TabTale Cranks Up Its Game-Making Machine: The Israeli company isn’t worried about sophisticated games. It’s making games kids want to play and lots of them
January 5, 2014 Leave a comment
JANUARY 4, 2014, 10:00 AM
TabTale Cranks Up Its Game-Making Machine
By VINDU GOEL
You’ve probably never heard of a company called TabTale. But if you’ve ever used an iPad or smartphone to entertain young children (as many parents do), you may very well have downloaded one of its hundreds of animated games or interactive books on topics like virtual cupcake baking and doctors who heal zombies. (I personally wasted an enjoyable hour this week playing Santa Rescue Challenge, one of the company’s recently released holiday titles.)In the hyper-competitive game world, TabTale isn’t striving for home runs like Candy Crush Saga from King.com or the Angry Birds franchise from Rovio. Its approach is to step up to bat as often as possible by releasing a lot of games and hope to hit a lot of singles and maybe a double or two.
Indeed, the small Israeli start-up is striving to become a “machine” for game production, with a goal this year of churning out 18 new titles a month. We’re not talking junkware, either — TabTale’s games routinely appear on the lists of most popular apps in the education and kids’ games categories for at least a few days after they appear. The company is counting on customers to enjoy the games and e-books enough to pay for more levels, ad-free versions and even subscriptions to all the titles in a series.
“Kids have an innate way of playing with things. They always want the new icon, the shiny thing,” Sagi Schliesser, co-founder and chief executive of TabTale, said in an interview in Tel Aviv in December.
And as far as the kids are concerned, a game about zombies is different than one about babies, he said, even if both have the same underlying game mechanics.
“They don’t care that it’s really the same technology,” Mr. Schliesser said. “We keep the template, but the story is different.
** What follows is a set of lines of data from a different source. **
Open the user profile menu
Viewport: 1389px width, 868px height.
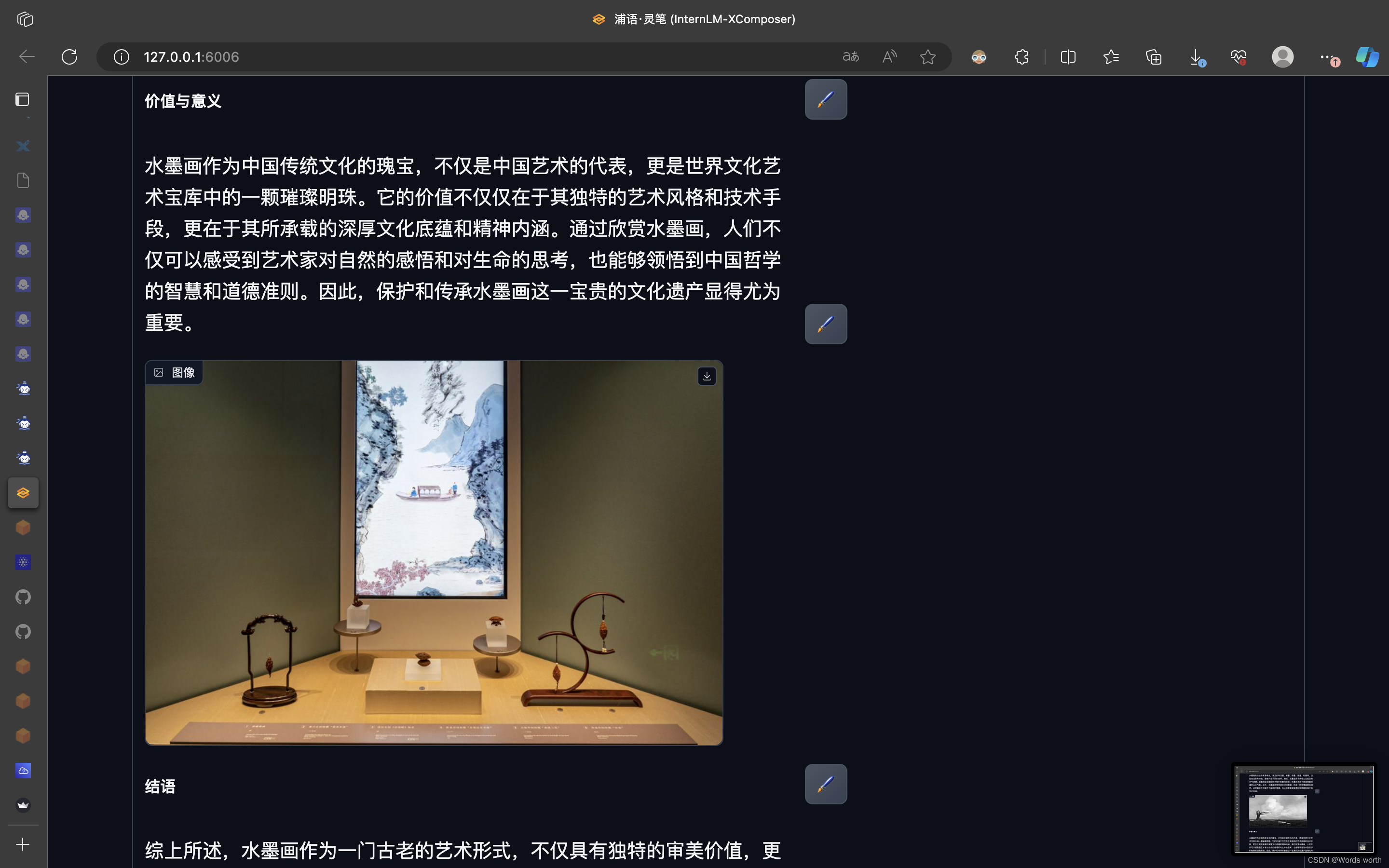(1282, 57)
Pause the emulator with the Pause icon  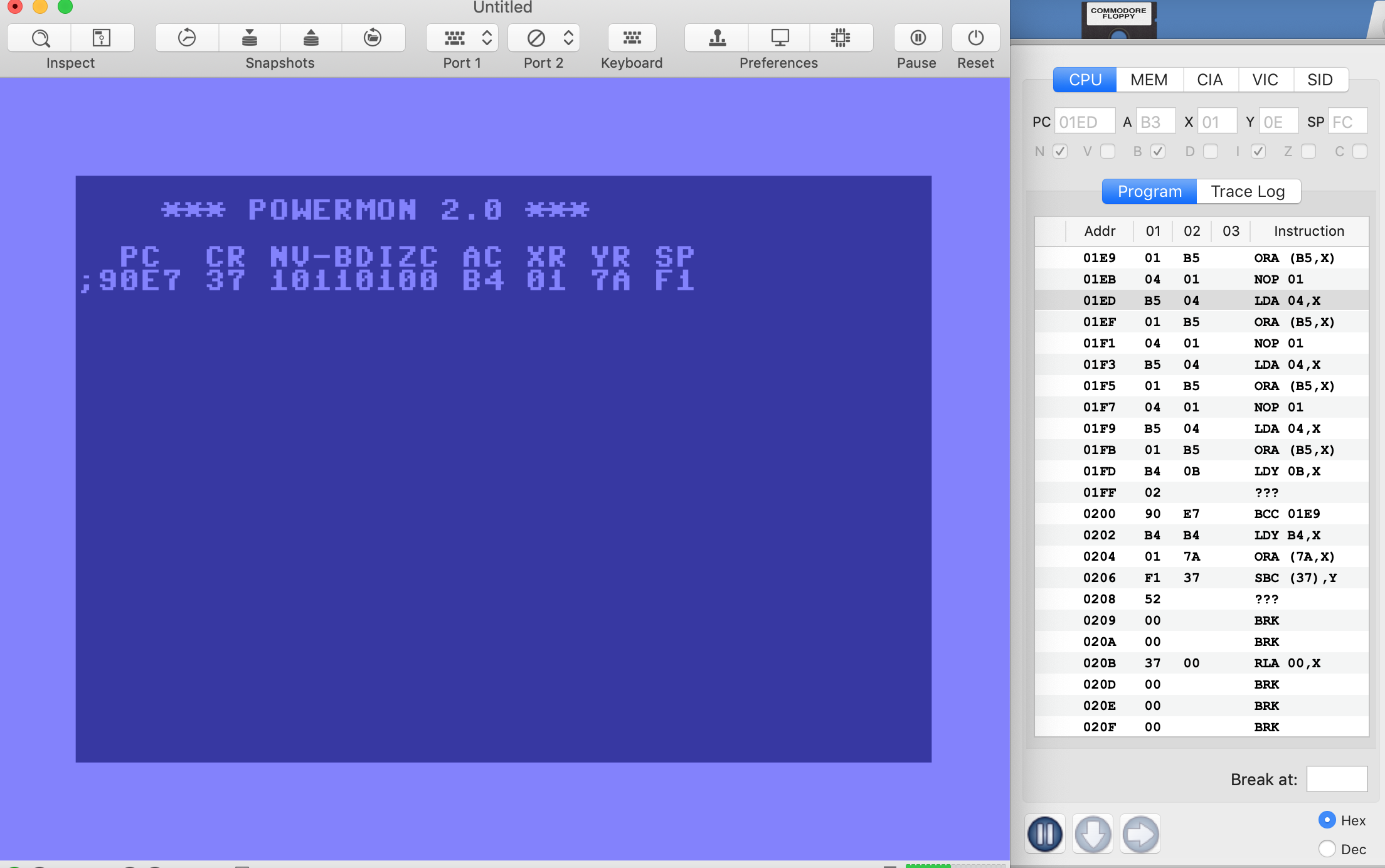(917, 38)
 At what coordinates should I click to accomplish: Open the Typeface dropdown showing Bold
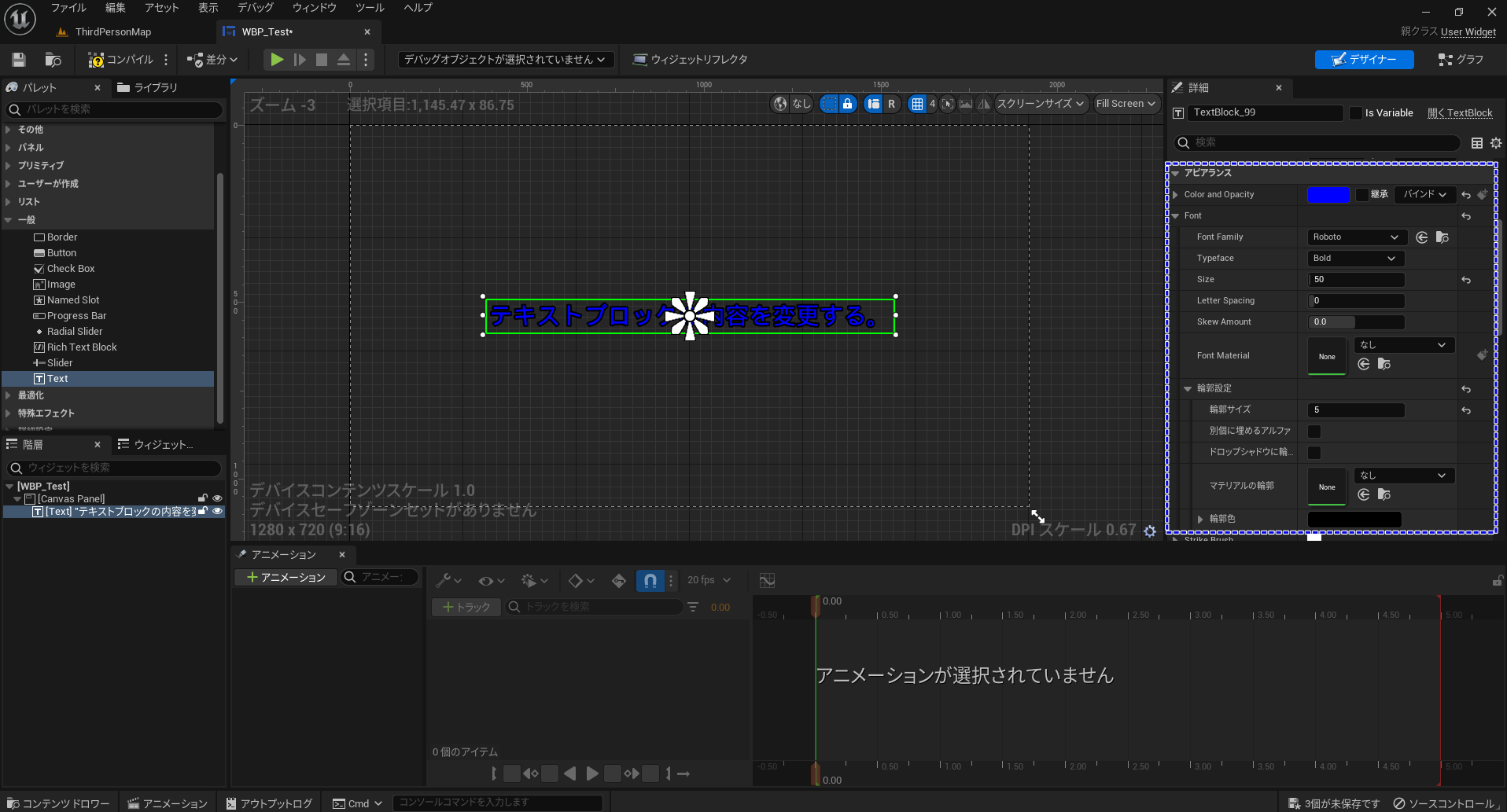[1354, 258]
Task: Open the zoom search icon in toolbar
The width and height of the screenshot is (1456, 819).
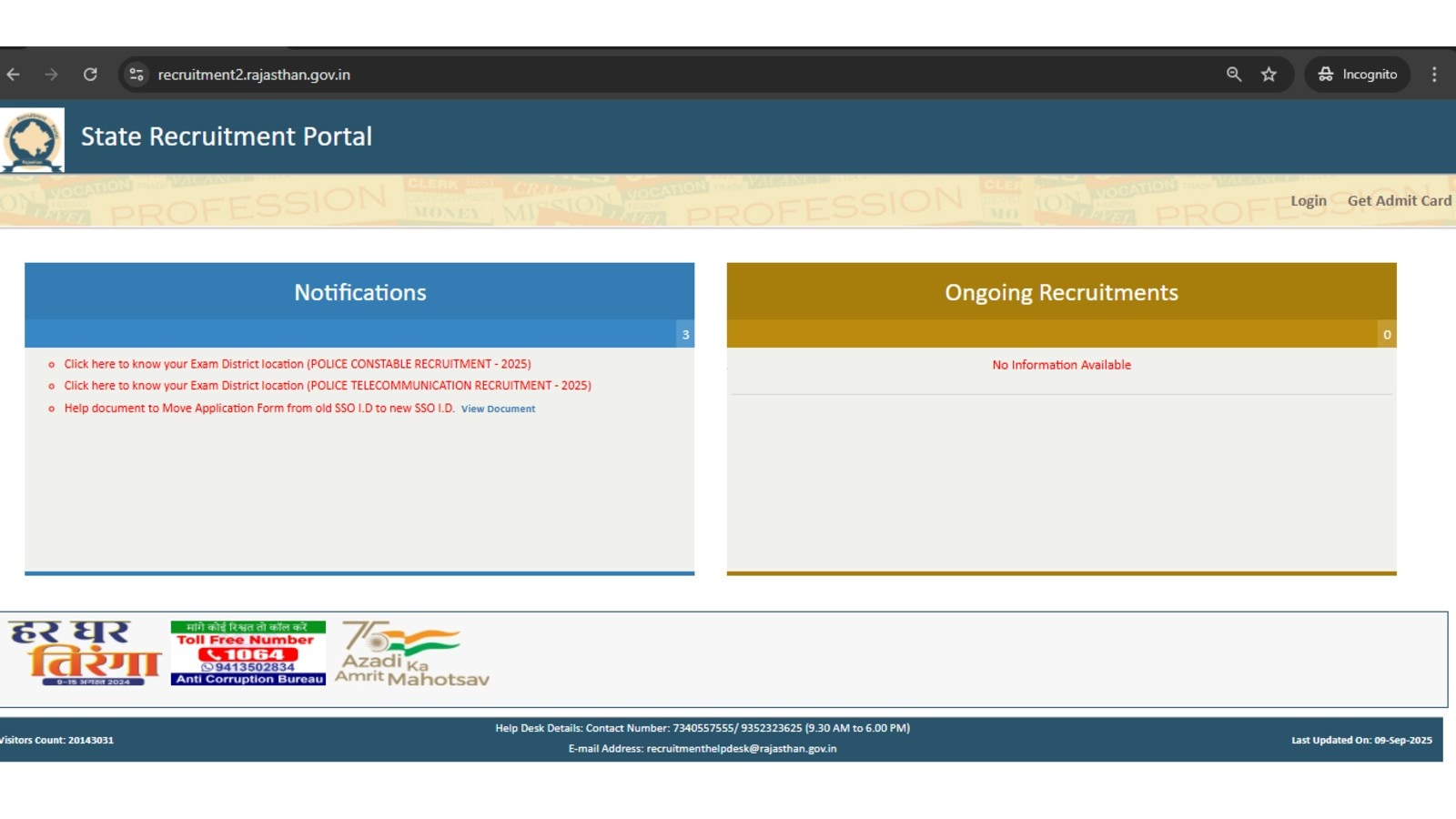Action: (1232, 75)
Even the minigames are different.” (The variation helps keep youngsters interested, since the average gaming session with the company’s apps is five minutes.)
Since its first app release in 2010, TabTale has published about 220 unique apps on iOS and Android, including popular lines like the Doctor X medical games and Design It fashion makeover series. The company says more than 280 million copies of its games have been downloaded, with more than half of those downloads coming in 2013 as 50 million new users discovered its games and interactive books. All of the games are in English, and the top two markets are the United States and Britain, but No. 3 is Saudi Arabia.
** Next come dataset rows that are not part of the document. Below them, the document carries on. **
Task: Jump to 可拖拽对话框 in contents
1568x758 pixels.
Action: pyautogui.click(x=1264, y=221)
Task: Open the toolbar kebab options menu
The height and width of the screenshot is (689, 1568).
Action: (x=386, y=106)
Mr. Schliesser said revenue was about $15 million in 2013, with about half coming from advertising within the games and half from in-app purchases and upgrades. And he said the company, with about 130 employees worldwide, is profitable.
Although based in Israel, TabTale also has production studios in Macedonia, Ukraine, India and Bulgaria. Individual teams have extensive control over their game concepts and narratives, and each creative producer manages eight games at a time.
The process is so efficient, Mr. Schliesser said, that the typical game takes about four months and just $50,000 to make. “So we have very good economics,” he said.
The company has raised just $13.5 million since its inception, including $12 million invested by Qualcomm Ventures and Magma Venture Partners last October. Mr. Schliesser said the new funds will go principally towards acquisitions, since he expects mobile game makers to seem some consolidation in 2014.
TabTale’s games don’t have the polish and brand appeal of titles from multinational giants like Disney and Viacom’s Nickelodeon. But keeping it lean and fast is becoming more important in the mobile game world as giants like Electronic Arts and Zynga have struggled to make money from complex, expensive titles.
“It’s a very fast-moving market,” Mr. Schliesser said. In addition to the big companies, TabTale’s competitors include Toca Boca of Sweden, Ninjafish Studios of New York and a host of Eastern European and Chinese entrants.
The company faces some other challenges, too.
Most of its games are of the princess and dress-up-the-characters variety, appealing far more to girls than boys and geared to the under-6 set. Because of privacy restrictions imposed by the Children’s Online Privacy Protection Act in the United States, TabTale doesn’t use email or social media referrals to build word of mouth, but relies more on in-app promotions to its newer games.
TabTale also doesn’t have a presence in the fast-growing casual games segment that targets older children and adults, although the company expects to release three such games in the next three months.
The beauty of the business model is that if one game doesn’t work out, so be it. It didn’t cost much, and TabTale can quickly move on to the next one.